School of Medicine and Public Health, Faculty of Health and Medicine, University of Newcastle, Newcastle, New South Wales, Australia.
Foundation President, International Society for Systems and Complexity Sciences for Health, Waitsfield, Vermont.
J Eval Clin Pract. 2021 Oct;27(5):1187-1193. doi: 10.1111/jep.13521. Epub 2021 Feb 15.
Multimorbidity - the occurrence of two or more long-term conditions in an individual - is a major global concern, placing a huge burden on healthcare systems, physicians, and patients. It challenges the current biomedical paradigm, in particular conventional evidence-based medicine's dominant focus on single-conditions. Patients' heterogeneous range of clinical presentations tend to escape characterization by traditional means of classification, and optimal management cannot be deduced from clinical practice guidelines. In this article, we argue that person-focused care based in complexity science may be a transformational lens through which to view multimorbidity, to complement the specialism focus on each particular disease. The approach offers an integrated and coherent perspective on the person's living environment, relationships, somatic, emotional and cognitive experiences and physiological function. The underlying principles include non-linearity, tipping points, emergence, importance of initial conditions, contextual factors and co-evolution, and the presence of patterned outcomes. From a clinical perspective, complexity science has important implications at the theoretical, practice and policy levels. Three essential questions emerge: (1) What matters to patients? (2) How can we integrate, personalize and prioritize care for whole people, given the constraints of their socio-ecological circumstances? (3) What needs to change at the practice and policy levels to deliver what matters to patients? These questions have no simple answers, but complexity science principles suggest a way to integrate understanding of biological, biographical and contextual factors, to guide an integrated approach to the care of people with multimorbidity.
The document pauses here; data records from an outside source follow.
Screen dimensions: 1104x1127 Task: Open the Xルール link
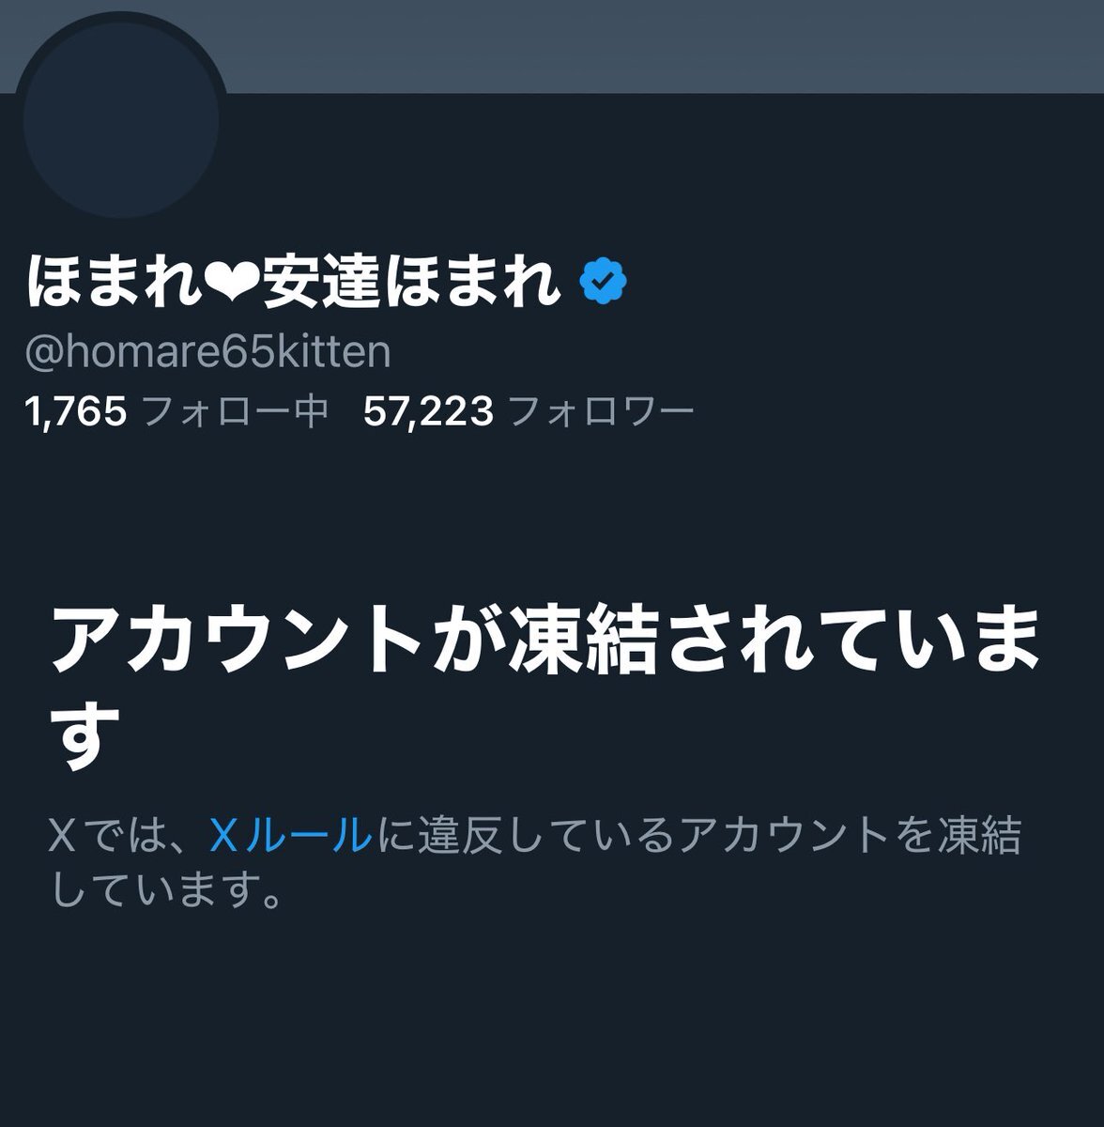coord(289,835)
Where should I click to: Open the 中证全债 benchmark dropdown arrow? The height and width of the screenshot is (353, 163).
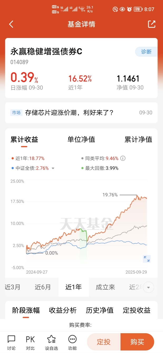[x=53, y=168]
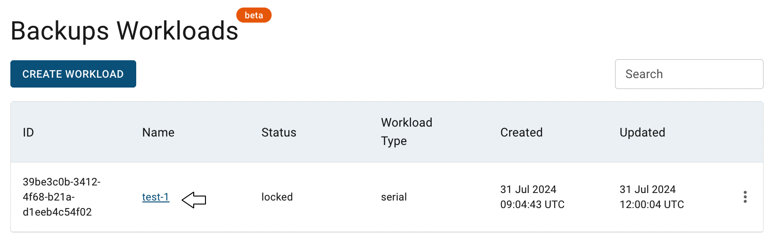
Task: Click the updated date 31 Jul 2024
Action: tap(648, 189)
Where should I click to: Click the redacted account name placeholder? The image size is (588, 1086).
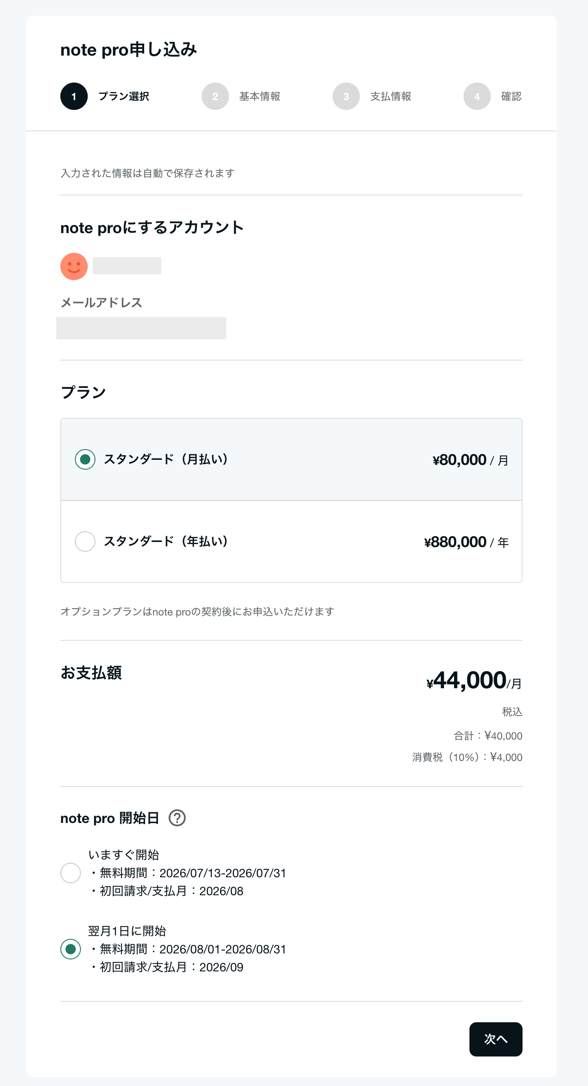click(x=127, y=266)
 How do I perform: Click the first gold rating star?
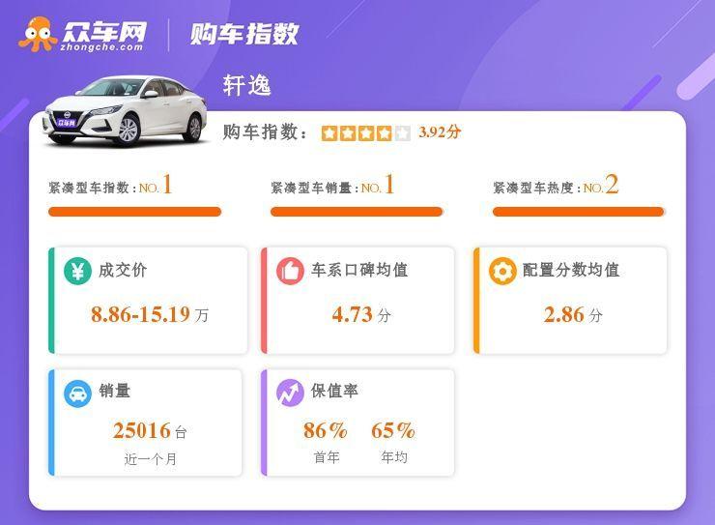[x=329, y=133]
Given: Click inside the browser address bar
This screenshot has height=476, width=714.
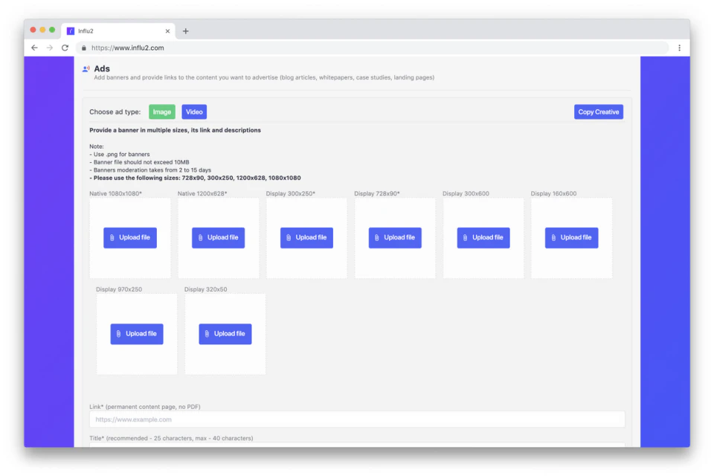Looking at the screenshot, I should click(x=223, y=47).
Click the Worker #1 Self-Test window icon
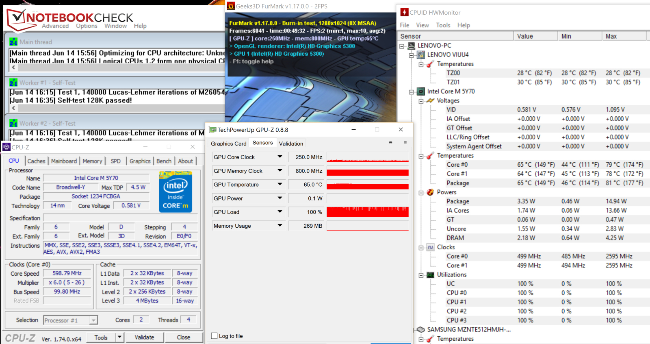This screenshot has width=650, height=344. [13, 83]
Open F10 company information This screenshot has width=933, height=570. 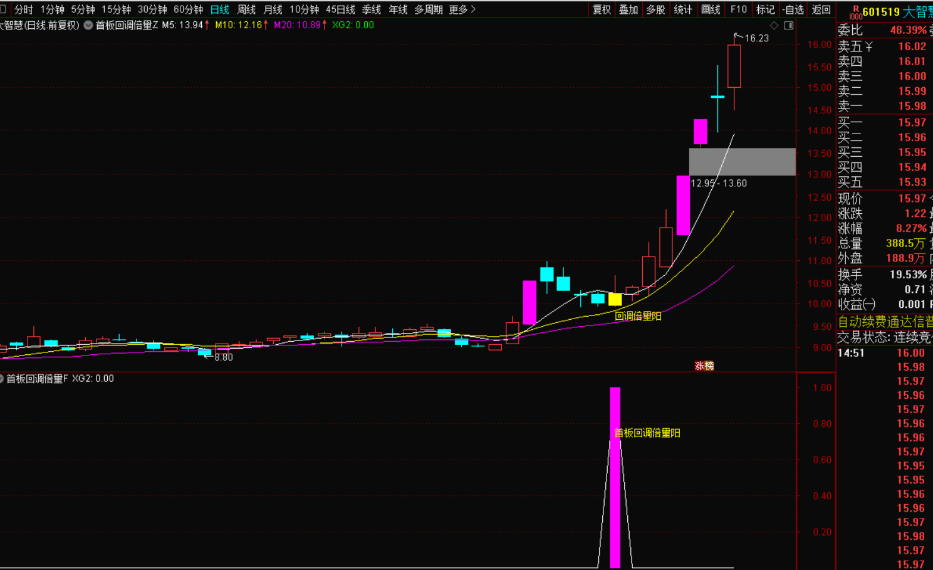click(x=739, y=9)
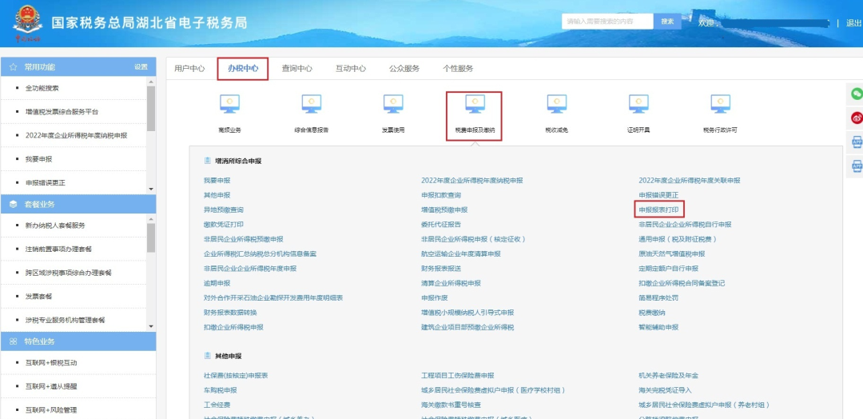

多发病 - 个体中出现两种或多种长期病症 - 是一个主要的全球性问题,给医疗保健系统、医生和患者带来了巨大的负担。它挑战了当前的生物医学范式,特别是传统的基于证据的医学对单一病症的主导关注。患者临床表现的异质性往往无法通过传统的分类方法来描述,并且不能从临床实践指南中推断出最佳的管理方法。在本文中,我们认为基于复杂性科学的以人为中心的护理可能是一种变革性的视角,可以用来观察多发病,以补充对每种特定疾病的专业关注。该方法提供了一个关于个体生活环境、人际关系、躯体、情感和认知体验以及生理功能的综合一致的视角。其基本原则包括非线性、临界点、涌现、初始条件的重要性、情境因素和共同进化以及模式化结果的存在。从临床角度来看,复杂性科学在理论、实践和政策层面都具有重要意义。出现了三个基本问题:(1)对患者而言重要的是什么?(2)如何在考虑到患者社会生态环境的限制下,整合、个性化和优先考虑对整个人的护理?(3)为了向患者提供重要的护理,需要在实践和政策层面上进行哪些改变?这些问题没有简单的答案,但复杂性科学原则为整合对生物、传记和情境因素的理解提供了一种方法,以指导对多发病患者的综合护理方法。